- [Your instructions]:
Using the listing below, give again exactly the lines from the line with "This screenshot has height=1031, width=1837." to the line with "The image size is (753, 369).", inclusive, without the pictures.

- [Data section]:
==*==
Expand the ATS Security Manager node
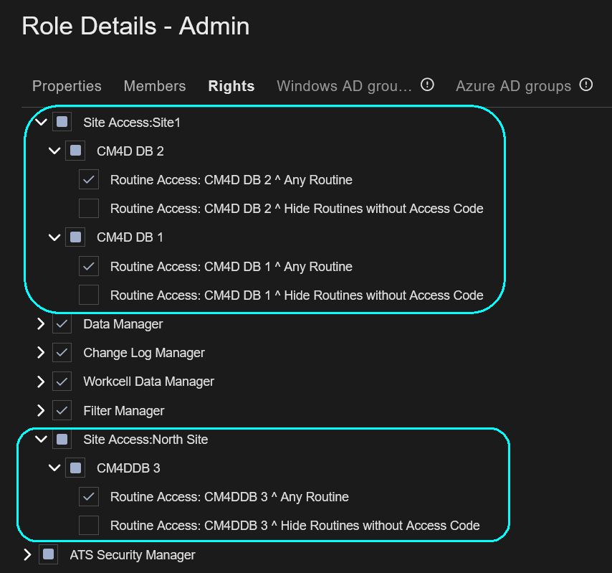The image size is (612, 573). pos(27,554)
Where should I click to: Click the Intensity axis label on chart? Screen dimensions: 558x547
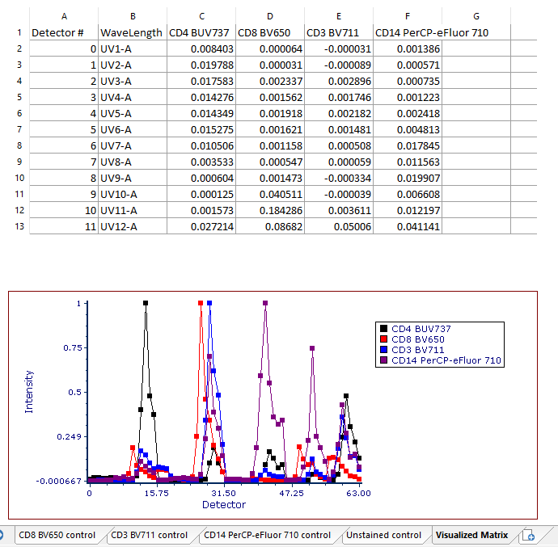(30, 392)
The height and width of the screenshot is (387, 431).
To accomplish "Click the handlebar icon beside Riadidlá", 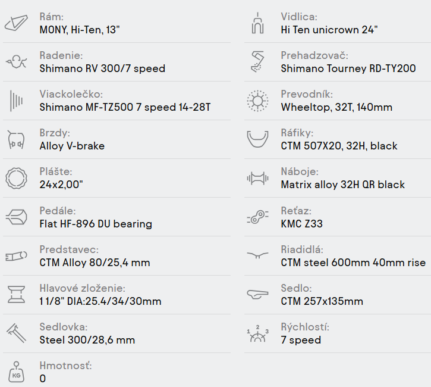I will pos(257,256).
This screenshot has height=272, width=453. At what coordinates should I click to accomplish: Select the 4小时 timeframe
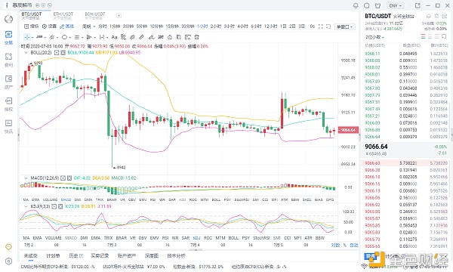click(x=242, y=26)
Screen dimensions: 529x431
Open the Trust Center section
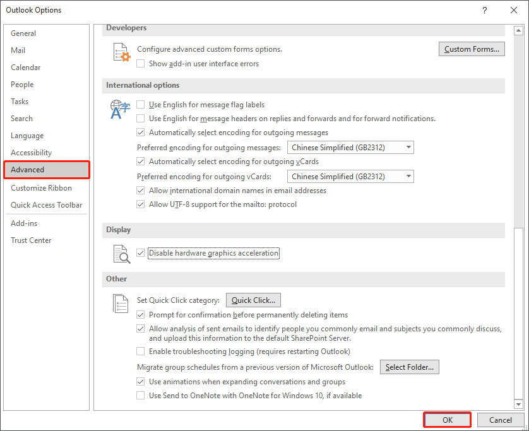(x=31, y=240)
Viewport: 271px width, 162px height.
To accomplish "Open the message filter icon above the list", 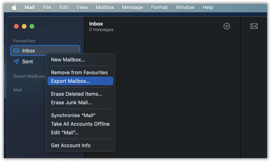I will [227, 26].
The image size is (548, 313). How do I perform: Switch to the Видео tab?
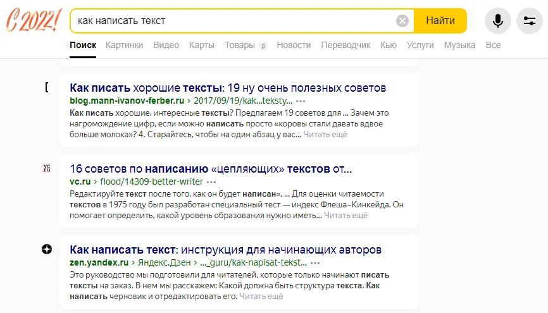(x=166, y=45)
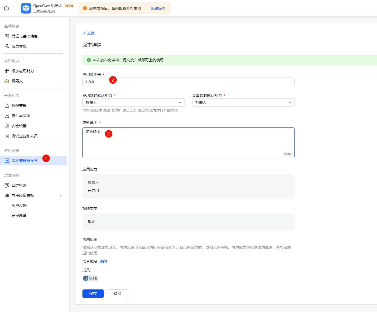The width and height of the screenshot is (377, 312).
Task: Click the security settings shield icon
Action: coord(7,126)
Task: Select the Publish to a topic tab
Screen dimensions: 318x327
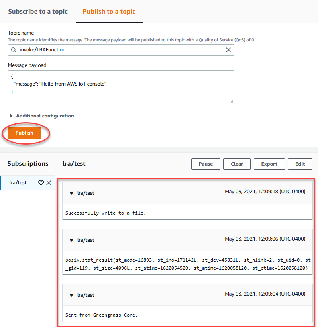Action: click(109, 12)
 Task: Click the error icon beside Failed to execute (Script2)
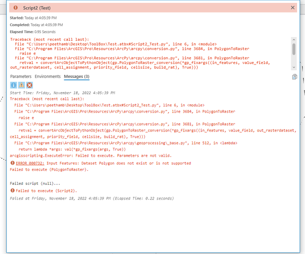point(13,191)
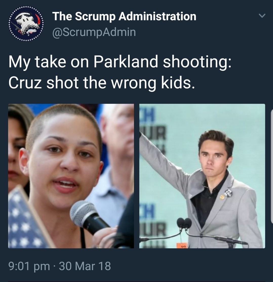Click the word Parkland in the tweet

pyautogui.click(x=125, y=62)
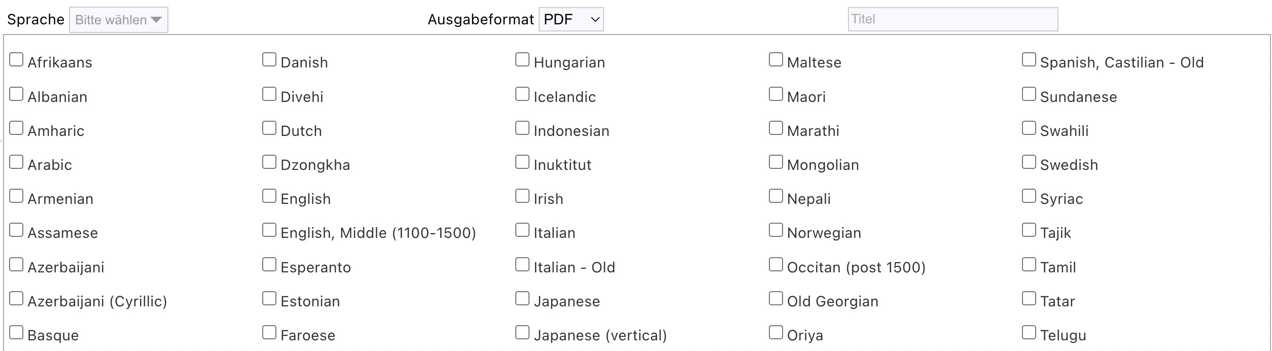Viewport: 1272px width, 351px height.
Task: Select the Dzongkha checkbox
Action: click(269, 162)
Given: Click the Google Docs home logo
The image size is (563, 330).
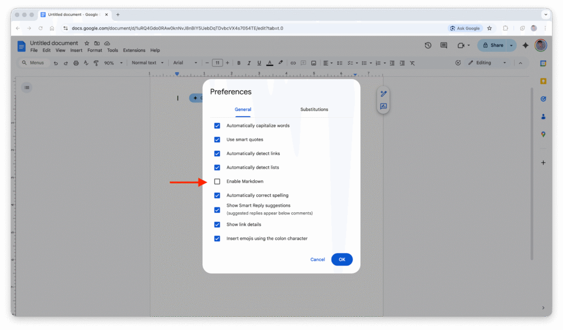Looking at the screenshot, I should click(x=21, y=46).
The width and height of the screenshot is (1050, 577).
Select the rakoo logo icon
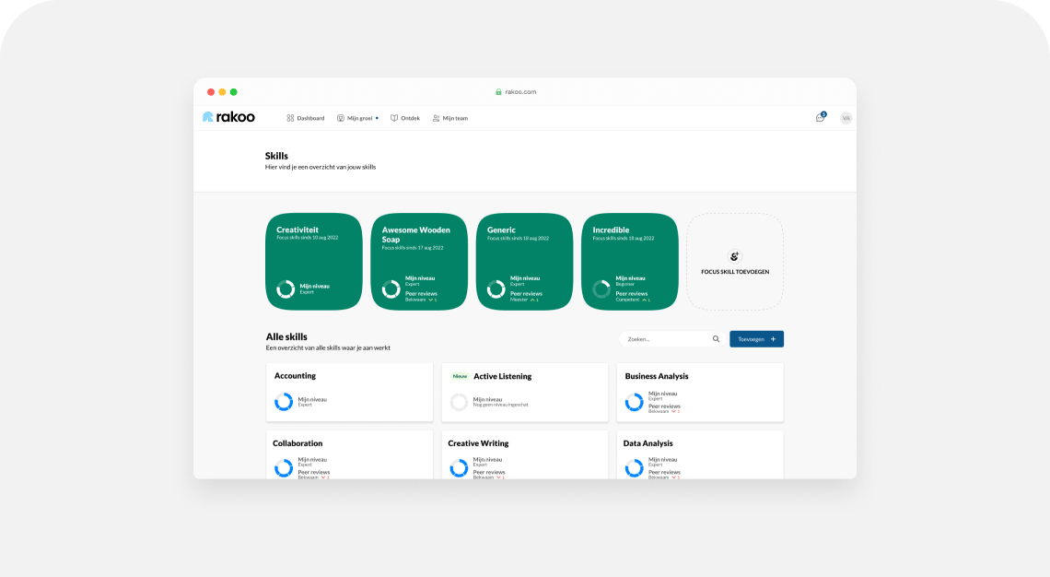point(207,117)
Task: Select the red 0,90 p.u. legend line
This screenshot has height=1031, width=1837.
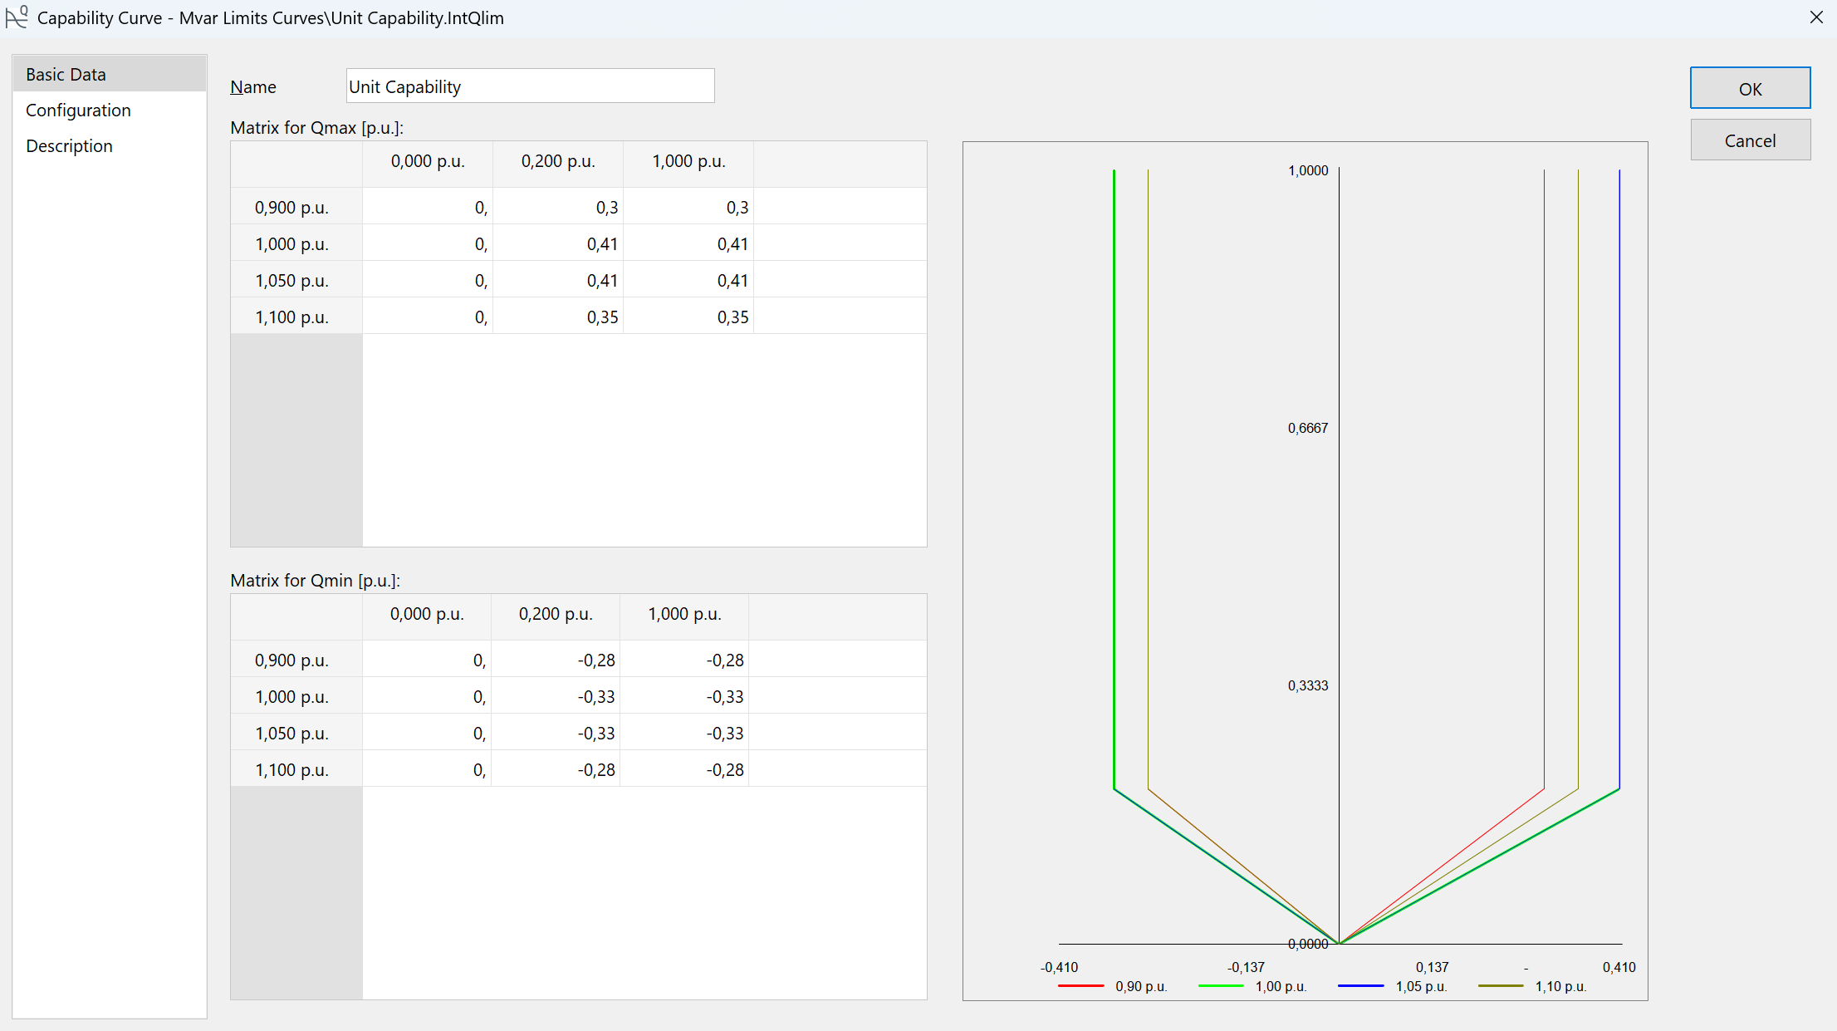Action: coord(1080,986)
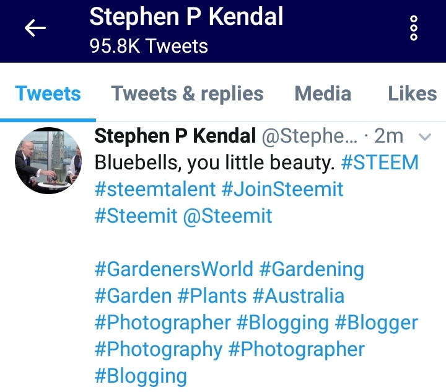The height and width of the screenshot is (392, 446).
Task: Switch to Tweets & replies tab
Action: click(x=187, y=94)
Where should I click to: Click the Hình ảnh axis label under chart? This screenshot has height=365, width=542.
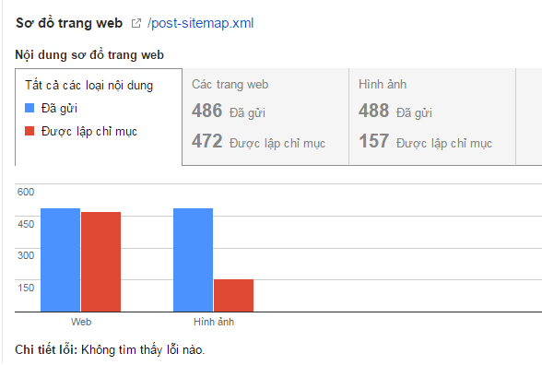[214, 322]
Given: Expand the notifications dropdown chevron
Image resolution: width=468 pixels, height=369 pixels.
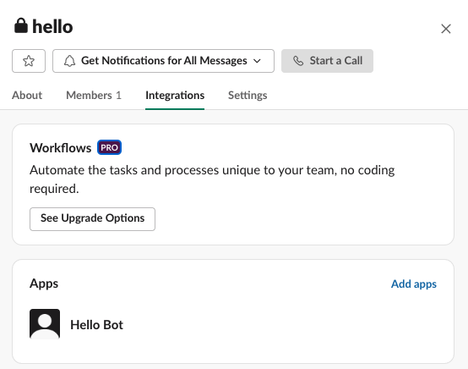Looking at the screenshot, I should (257, 61).
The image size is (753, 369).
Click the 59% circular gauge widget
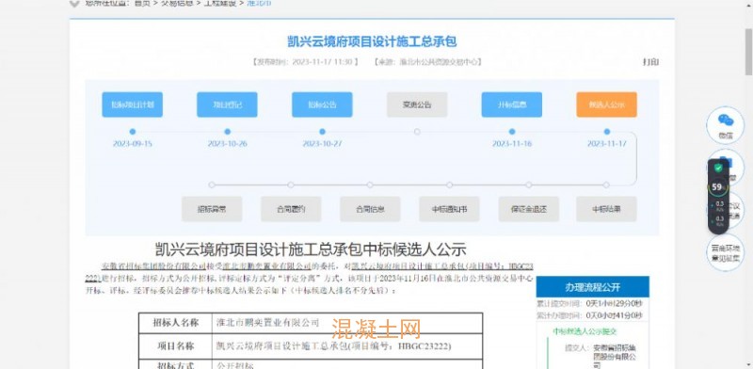tap(718, 187)
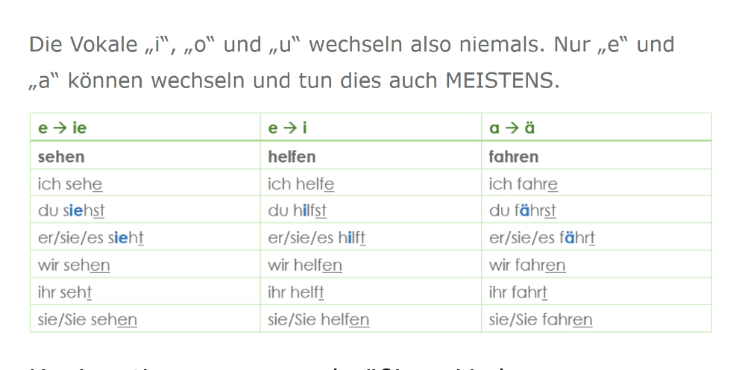Screen dimensions: 739x370
Task: Click the bold 'helfen' verb heading
Action: 292,157
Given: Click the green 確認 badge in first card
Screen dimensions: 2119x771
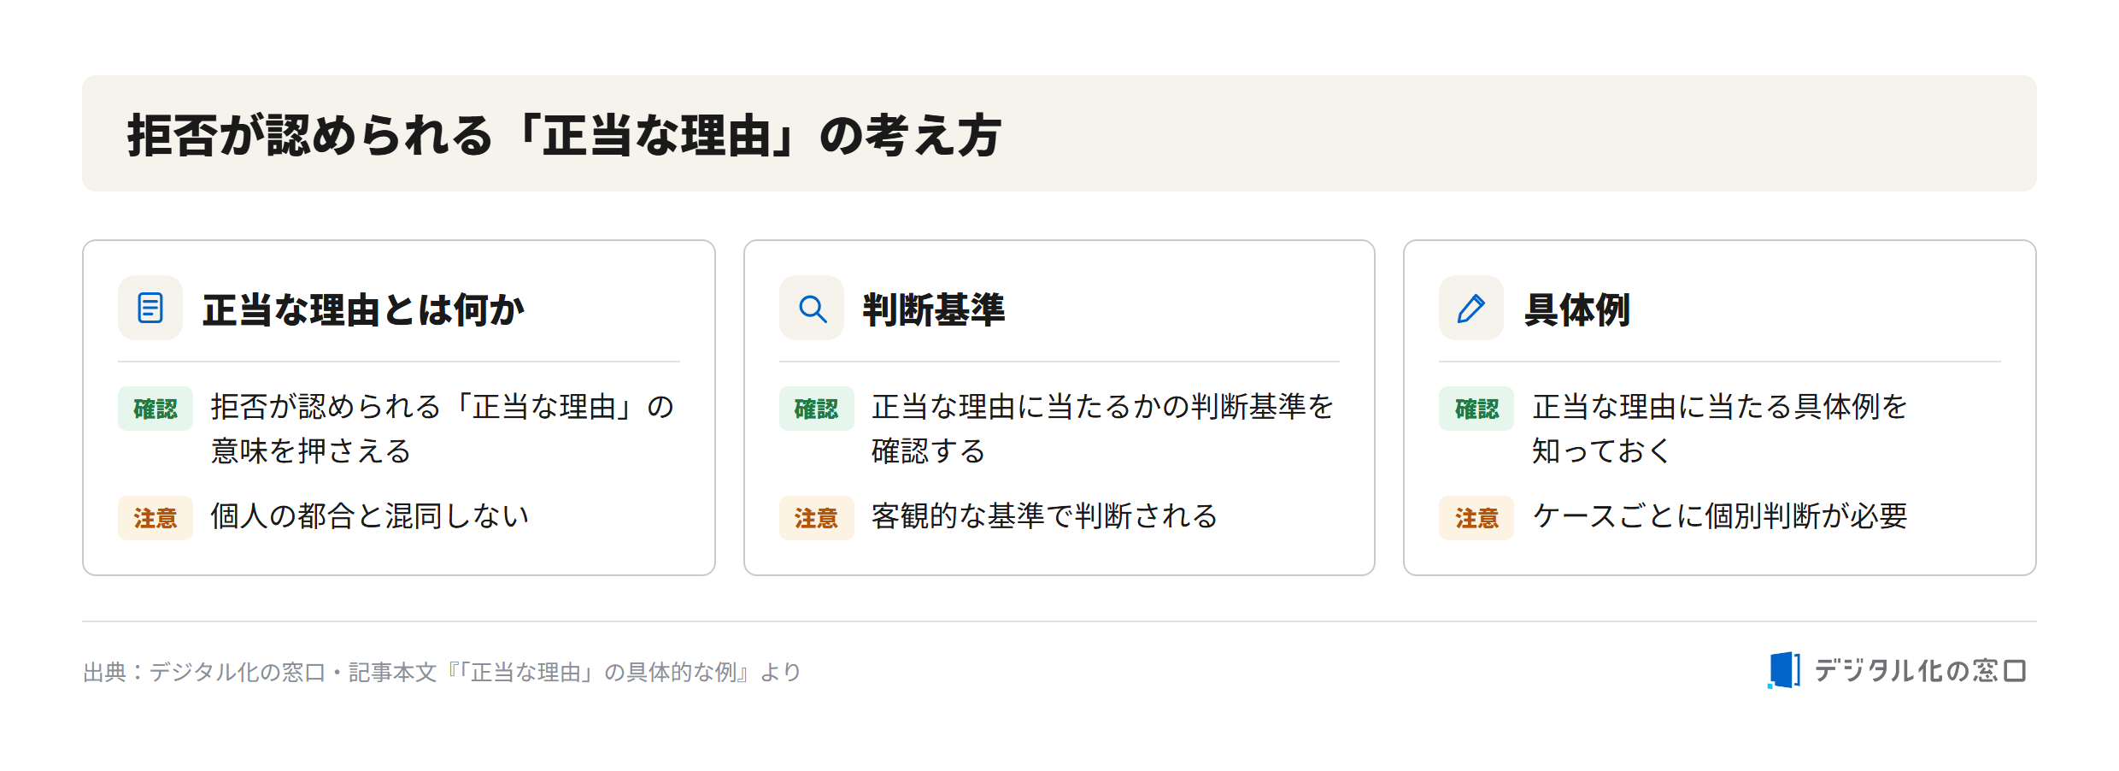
==*==
- [Expected answer]:
This screenshot has height=1031, width=1837.
Action: coord(1080,986)
The height and width of the screenshot is (392, 446).
Task: Switch to Tweets & replies tab
Action: click(x=187, y=94)
Where should I click to: Click the Hình ảnh axis label under chart? This screenshot has height=365, width=542.
[214, 322]
Given: Expand the notifications dropdown chevron
Image resolution: width=468 pixels, height=369 pixels.
Looking at the screenshot, I should (257, 61).
The image size is (753, 369).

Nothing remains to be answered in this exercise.